I’d been in this situation before. Multiple times, snooty friends of mine have turned up their noses at the mention of Tinder, assuming I would use a “normal” dating app only if I’d never heard of Raya, or if—shock, horror—I’d applied and been rejected. The consensus seems to be: Why go to a party that lets everyone in, when you could go to the party that accepts only a select few?
To gain access to Raya, which launched in March of 2015, you have to apply, and then an anonymous committee assesses your creative influence—aka your Instagram—and decides whether you’re cool enough to be in the club. (Hence why Raya is often called “Illuminati Tinder.”) The app has been growing in popularity, mostly due to press about its celebrity accounts—Joe Jonas, Kelly Osbourne, Skrillex, the hot one from Catfish , Matthew Perry (lol), Elijah Wood, and, of course, Moby have all been spotted.
But do we really believe that exclusivity makes something better? Sure, it’s sort of cool to swipe past lesser celebs while drunkenly prowling for sex on your phone, but you’re probably never going to sleep with those people. And the celebrities don’t represent the whole. In reality, Raya is full of C-List models, social-media managers who for some reason have a ton of arty photos of themselves emerging from the ocean, people named Wolf, people whose bios say things like “racing driver living between Monaco and Tokyo,” and, like, a million dudes who claim to be successful fashion photographers, but in reality have less Instagram followers than some dogs I know.
The problem, of course, is that whenever something is defined as being elite or exclusive, it tends to attract status-conscious douchebags. And while there’s a part of all of us that wants to be VIP or to get backstage or whatever, to participate in a system that prioritizes status in intimate interactions seems like a step too far. Essentially, Raya is the “you can’t sit with us” of dating apps.
Last weekend, while drinking vodka from a water bottle on Fire Island beach, I was complaining about the pervasive Raya worship to my friend Alan, a 33-year-old filmmaker. Alan has been in an on-and-off relationship with Raya for more than a year now (currently off). “Tinder lets everyone in, so you have to swipe through an amazing amount of garbage to find someone in your bracket,” Alan said, applying sunscreen to his nose. “It’s not that I'm anti-exclusivity or against narrowing things down, but Raya just seems to attract the wrong people. It’s the Soho House world of elitism: They want to draw young, cool artists, but they actually just attract rich people, and dudes in advertising who collect vintage cameras as decorations.” As for the girls on Raya? Alan rolled his eyes. “It’s an endless stream of photos of girls doing splits on the beach, or a photo from the one time they modeled for, like, Vogue Rawanastan or something.”
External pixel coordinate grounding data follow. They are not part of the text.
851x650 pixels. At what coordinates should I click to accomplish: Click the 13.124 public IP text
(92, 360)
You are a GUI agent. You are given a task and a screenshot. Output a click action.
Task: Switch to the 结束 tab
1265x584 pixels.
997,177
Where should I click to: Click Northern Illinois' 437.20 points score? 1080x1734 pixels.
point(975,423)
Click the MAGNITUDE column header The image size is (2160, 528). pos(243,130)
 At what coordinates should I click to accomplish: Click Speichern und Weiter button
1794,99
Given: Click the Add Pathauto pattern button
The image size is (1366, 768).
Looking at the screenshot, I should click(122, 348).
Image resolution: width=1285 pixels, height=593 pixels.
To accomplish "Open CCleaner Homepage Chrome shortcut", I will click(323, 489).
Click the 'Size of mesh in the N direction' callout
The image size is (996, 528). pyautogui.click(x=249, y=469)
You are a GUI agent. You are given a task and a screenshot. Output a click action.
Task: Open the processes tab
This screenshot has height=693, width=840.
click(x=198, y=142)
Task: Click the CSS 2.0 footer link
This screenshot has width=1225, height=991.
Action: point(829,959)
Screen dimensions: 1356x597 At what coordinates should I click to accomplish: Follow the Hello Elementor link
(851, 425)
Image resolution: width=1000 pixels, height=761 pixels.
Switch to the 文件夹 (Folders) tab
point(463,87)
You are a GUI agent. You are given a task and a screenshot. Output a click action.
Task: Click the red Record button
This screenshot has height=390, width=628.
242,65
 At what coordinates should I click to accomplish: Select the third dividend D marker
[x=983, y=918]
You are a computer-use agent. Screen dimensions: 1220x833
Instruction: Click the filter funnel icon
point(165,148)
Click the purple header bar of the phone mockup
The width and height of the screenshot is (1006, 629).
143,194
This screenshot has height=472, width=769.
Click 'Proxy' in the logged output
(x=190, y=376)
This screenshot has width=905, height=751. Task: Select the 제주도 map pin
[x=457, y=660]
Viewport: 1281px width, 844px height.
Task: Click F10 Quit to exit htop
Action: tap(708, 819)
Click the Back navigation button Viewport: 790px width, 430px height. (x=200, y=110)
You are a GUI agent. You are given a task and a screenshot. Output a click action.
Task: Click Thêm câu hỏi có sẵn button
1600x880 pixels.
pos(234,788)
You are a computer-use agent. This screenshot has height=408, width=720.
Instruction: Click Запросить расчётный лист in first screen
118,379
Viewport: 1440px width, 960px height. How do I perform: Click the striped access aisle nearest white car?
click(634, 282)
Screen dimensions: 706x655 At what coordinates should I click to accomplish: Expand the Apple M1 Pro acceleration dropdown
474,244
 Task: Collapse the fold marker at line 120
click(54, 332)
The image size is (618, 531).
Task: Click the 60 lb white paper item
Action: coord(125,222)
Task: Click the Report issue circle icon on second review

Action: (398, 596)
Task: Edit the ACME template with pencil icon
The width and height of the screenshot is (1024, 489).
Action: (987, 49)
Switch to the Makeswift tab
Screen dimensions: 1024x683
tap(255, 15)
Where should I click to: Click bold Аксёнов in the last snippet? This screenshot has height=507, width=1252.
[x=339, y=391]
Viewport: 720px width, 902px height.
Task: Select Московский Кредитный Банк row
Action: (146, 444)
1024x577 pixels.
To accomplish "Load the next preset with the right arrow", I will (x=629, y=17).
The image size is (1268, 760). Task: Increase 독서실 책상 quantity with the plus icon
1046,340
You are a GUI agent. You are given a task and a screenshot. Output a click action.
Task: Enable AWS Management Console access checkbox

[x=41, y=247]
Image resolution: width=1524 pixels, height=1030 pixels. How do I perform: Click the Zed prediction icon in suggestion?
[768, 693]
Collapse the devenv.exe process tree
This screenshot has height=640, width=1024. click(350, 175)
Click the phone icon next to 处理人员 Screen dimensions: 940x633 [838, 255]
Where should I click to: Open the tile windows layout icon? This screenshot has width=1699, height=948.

Alan’s main pet peeve about Raya is that, the few times he met girls through the app, what he’d thought was genuine flirtation turned out to be a networking ploy—they were just actresses who wanted work. “Raya’s not a dating app, it's a social-climbing app,” Alan told me. “I think it's good for surfer bros and models, but I don't think many people are actually dating or hooking up on Raya. To me, it felt like more people were trying to connect professionally, but in a way that felt really gross and not transparent. It’s not like LinkedIn, where everyone understands that you're there for work, and you can apply for a job. Instead, Raya creates the promise of something romantic, but it’s actually just people trying to be around other cooler people.” He shrugged. “If all a Raya date is going to get me is one more Instagram follower, well, I just don't need that in my life.”
My experience has been somewhat similar. I’ve been on Raya for a year, but it’s the only dating app that I’ve never successfully met anyone through, compared with Tinder, Happn, and Bumble, which have all led to various degrees of dating, friendship, and casual sex. And Raya is the only app on which a match has asked me to tweet a link to their Kickstarter. Obviously, part of the reason we all want to be successful is so we can fuck better people. Work and sex are inextricably linked. But to institutionalize sex-as-networking is pretty disturbing. On Raya, how do you ever know if someone’s in your bed because they truly like you , or whether they’re just fucking you for your followers? The (minor-Internet-celebrity) struggle is real.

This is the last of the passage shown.